● Exercise description: Repeat back the entries that follow, keeping every word as it is.

[Data items]
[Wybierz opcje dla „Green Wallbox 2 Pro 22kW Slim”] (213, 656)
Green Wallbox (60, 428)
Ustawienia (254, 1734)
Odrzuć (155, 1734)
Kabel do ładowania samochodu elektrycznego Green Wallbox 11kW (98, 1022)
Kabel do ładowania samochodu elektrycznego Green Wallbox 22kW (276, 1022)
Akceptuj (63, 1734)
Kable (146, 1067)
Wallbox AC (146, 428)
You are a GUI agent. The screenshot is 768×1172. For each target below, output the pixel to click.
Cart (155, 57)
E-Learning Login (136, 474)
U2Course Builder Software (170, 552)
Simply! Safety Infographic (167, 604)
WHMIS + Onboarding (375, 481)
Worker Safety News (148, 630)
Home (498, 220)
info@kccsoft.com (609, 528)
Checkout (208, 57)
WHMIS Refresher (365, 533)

● Solution to this task:
[Wybierz opcje dla „Green Wallbox 2 Pro 22kW Slim”] (213, 656)
Green Wallbox (60, 428)
Ustawienia (254, 1734)
Odrzuć (155, 1734)
Kabel do ładowania samochodu elektrycznego Green Wallbox 11kW (98, 1022)
Kabel do ładowania samochodu elektrycznego Green Wallbox 22kW (276, 1022)
Akceptuj (63, 1734)
Kable (146, 1067)
Wallbox AC (146, 428)
You are a GUI agent. The screenshot is 768×1172. For each target below, output the pixel to click.
Cart (155, 57)
E-Learning Login (136, 474)
U2Course Builder Software (170, 552)
Simply! Safety Infographic (167, 604)
WHMIS + Onboarding (375, 481)
Worker Safety News (148, 630)
Home (498, 220)
info@kccsoft.com (609, 528)
Checkout (208, 57)
WHMIS Refresher (365, 533)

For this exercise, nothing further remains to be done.